A fronte delle dette argomentazioni
il ricorrente ha proposto una interpretazione
alternativa dell’art. 1349, essenzialmente basata: sulla possibilità dell’
adozione di correttivi in sede giudiziaria rispetto alle determinazioni dell’arbitratore – parte; sulle funzioni svolte dalla banca sul
mercato; sulla necessità, per i contratti di durata, di prevedere il rinvio
alle condizioni di mercato. Tuttavia non ha rappresentato né le ragioni per le
quali le non condivise affermazioni della Corte territoriale configurerebbero
violazioni di legge o sarebbero viziate nella motivazione, né i profili di erroneità sotto tale riflesso riscontrati.

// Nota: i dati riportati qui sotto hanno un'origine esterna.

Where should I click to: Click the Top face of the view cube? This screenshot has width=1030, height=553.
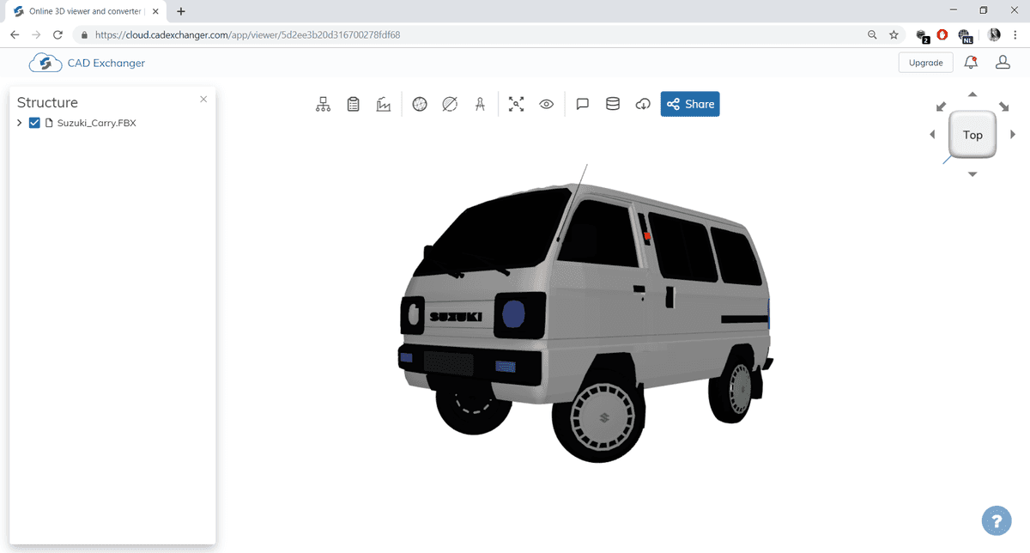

e) la Corte territoriale ha
ritenuto improprio il richiamo all’art. 1825 c.c. in ragione del fatto che la
norma si riferisce al conto corrente ordinario, e non a quello di conto
corrente bancario; che quest’ultimo contratto è
connotato da autonomia strutturale e funzionale rispetto al primo; che
nell’art. 1857 c.c.,
contenente disposizioni integrative alla disciplina delle operazioni bancarie
in conto corrente con rinvio agli artt. 1826, 1829, 1832 c.c.., non è contenuto alcun riferimento al citato art. 1825.

Si tratta di rilievi del tutto esatti e pertinenti, rispetto ai quali il
ricorrente si è limitato ad invocare l’astratta possibilità del ricorso
all’analogia in ragione di una pretesa comune caratteristica strutturale e
funzionale dei due contratti in questione, senza indicare né i profili di
erroneità in cui sarebbe incorsa la
Corte, né la lacuna di disciplina normativa che, ai fini
della decisione della controversia, sarebbe stato necessario colmare mediante
l’utilizzazione del procedimento analogico previsto dall’art. 12 disp. prel. c.c.

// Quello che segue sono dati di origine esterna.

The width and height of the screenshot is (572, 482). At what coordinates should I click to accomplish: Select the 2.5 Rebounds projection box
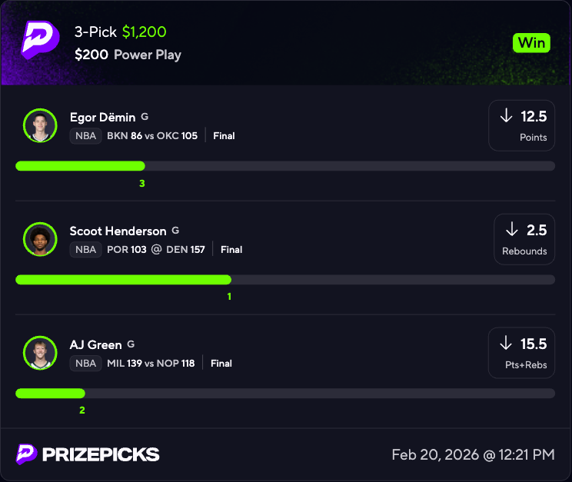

Con il terzo motivo di impugnazione la
Banca del Salento ha denunciato
violazione di legge in relazione alla intervenuta declaratoria di nullità della
clausola del conto corrente che disciplina la capitalizzazione degli interessi
dovuti dal correntista X Costruzioni.

In particolare la statuizione sul
punto sarebbe viziata sotto un triplice riflesso, e cioè:
a) per l’inapplicabilità della fattispecie delineata dall’art. 1283 c.c. al
fenomeno dell’annotazione in conto corrente degli interessi scaduti; b) per
l’affermata natura imperativa della detta disposizione, da cui sarebbe derivata
la nullità delle pattuizioni ad essa contrarie; c) per la negata esistenza di
usi normativi idonei a derogare alla disciplina in tema di anatocismo, ai sensi
dell’art. 1283 c.c.

La doglianza va disattesa per le
seguenti considerazioni:

sub a). L’inapplicabilità dell’art. 1283
deriverebbe dal fatto che la somma di cui il correntista può disporre ai sensi
dell’art. 1852 cc., c.d. saldo disponibile, sarebbe costituito sia dalle somme
depositate che da quelle tenute a disposizione dalla Banca, sicché
l’annotazione in conto corrente di qualsiasi posta costituirebbe il mezzo
attraverso il quale le parti regolano le reciproche obbligazioni, delle quali
rappresenterebbe una modalità di adempimento, e la stessa ravvisata fattispecie
della produzione di interessi su interessi scaduti non sarebbe quindi neppure
ipoteticamente configurabile.

La detta prospettazione
non è tuttavia condivisibile perché gli interessi nelle obbligazioni
pecuniarie, quale quella in oggetto, si determinano su crediti liquidi ed
esigibili di somme di denaro (art. 1282 c.c.), l’estratto conto
si intende approvato se non contestato (art. 1832 richiamato dall’art. 1857
c.c.) ed è quindi da tale data che sono computabili gli interessi sul debito
esistente. Da ciò discende pertanto l’inconsistenza, sotto il profilo normativo,
della ricostruzione suggerita dal ricorrente, ricostruzione che avrebbe una
valenza rilevante esclusivamente in via astratta e prescindendo dal rapporto
concretamente considerato, posto che la Corte di Appello ha in
punto di fatto accertato che la pretesa creditoria della banca era stata
formulata con il computo degli interessi sugli interessi scaduti in violazione
dell’art. 1283 e la relativa statuizione è stata oggetto di censura
esclusivamente in relazione alla differente imputabilità delle somme
asseritamente dovute (poiché non ascritte al debito per gli interessi), senza
alcun riferimento alla pretesa erroneità dei criteri di determinazione
dell’ammontare del credito.

Sub b). La Corte di appello
ha evidenziato come nella specie "pacificamente trattasi di disposizione
di carattere imperativo e di natura eccezionale", in sintonia con un
consolidato indirizzo di questa Corte di legittimità fra le altre si richiamano
C. 2003/13739, C. 2001/5675, C. 2000/5286, C. 199/2374, C. 1977/1724), mentre
la censura è incentrata sulla irragionevolezza di una interpretazione
legittimante deroghe soltanto da parte dì usi normativi anteriori al 1942,
censura basata su diversa ricostruzione della normativa anziché sui profili di
erroneità riscontrabili nella difforme decisione del giudice del merito.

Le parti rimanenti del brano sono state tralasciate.